Lazy DOM

XMLC supports a DOM implementation called the Lazy DOM This DOM is derived from the Xerces DOM. It is designed to improved the runtime performance of XMLC document classes by minimizing the number of unmodified nodes that are allocated. The DOM API function normally, with no special action required to take advantage of it.

With the Lazy DOM, a read-only template DOM document is shared by all instance of a given Lazy DOM XMLC document class. It is created when the class is first loaded. Each instance of the document class starts out with just the Document existing. All other nodes exist unexpanded (virtual). When a node of the instance DOM is first accessed via one of the DOM API methods, they are copied from the template DOM into the instance DOM. The formatters, use to convert the documents to text files, are aware of the LazyDOM and traverse the tree without expanding unexpanded nodes. All direct children of a node are expanded when any child is accessed. Attribute nodes are expanded separately from children, with all attributes of an element being expanded at the same. A node can exist without its parent being expanded if accessed via its numeric node id. XMLC uses this to optimize getElementXXX() methods.
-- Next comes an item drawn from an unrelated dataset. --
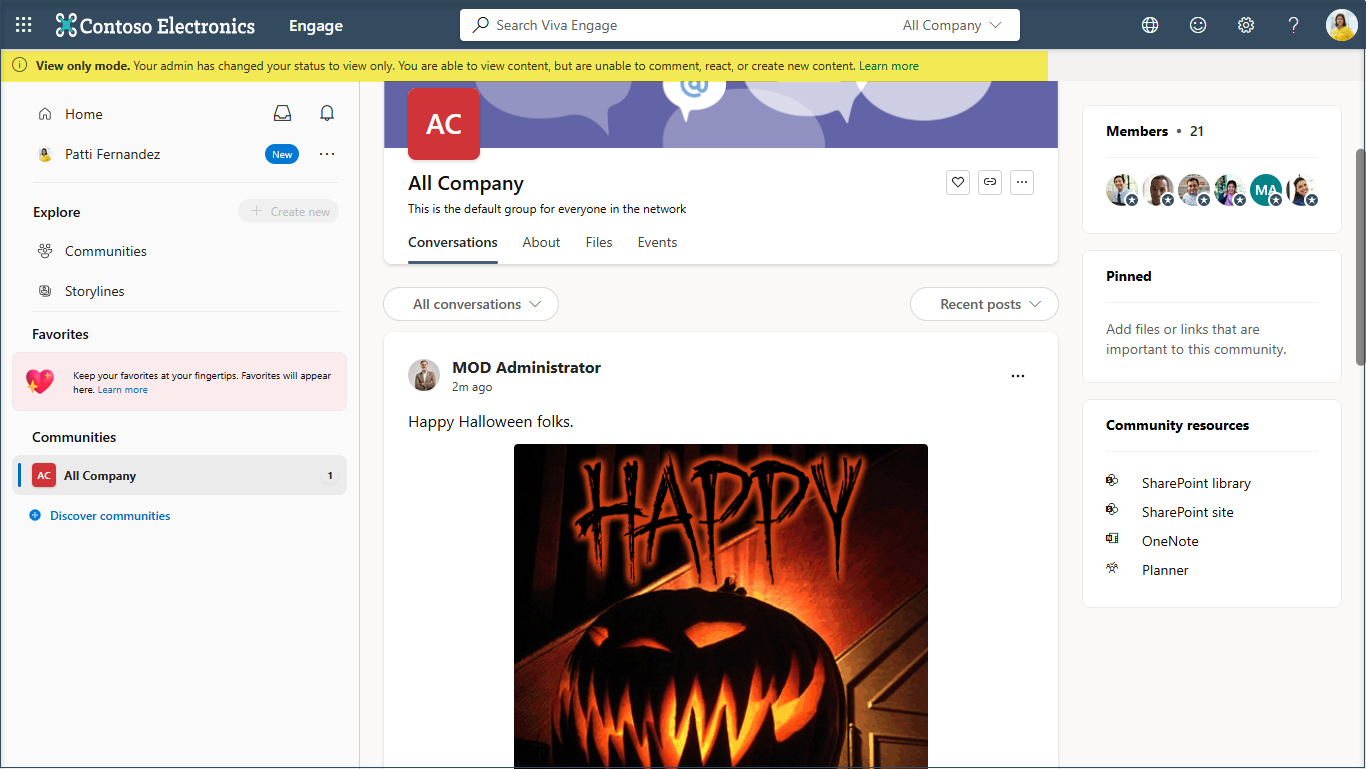
Task: Copy the community link with the link icon
Action: click(x=989, y=182)
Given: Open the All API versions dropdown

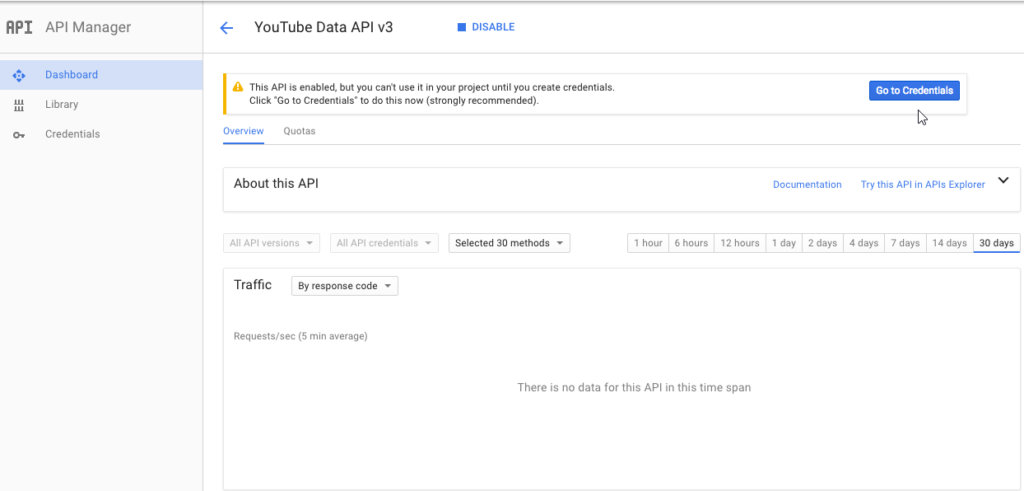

The Lazy DOM is used by default for HTML and generic XML documents DTD-specfic derived DOMs, such as WML, may also be built on the LazyDOM. The Xerces DOM maybe selected instead with the -dom or -domfactory or in the metadata <documentClass> element.

For documents were the majority of the document is not modified or accessed, the LazyDOM may result in a big performance gain. However if a large percentage of nodes in a document is accessed, the LazyDOM maybe slower. For these documents, the Xerces DOM maybe used. Note that any action that searches the DOM tree will cause nodes to be expanded and should be avoided.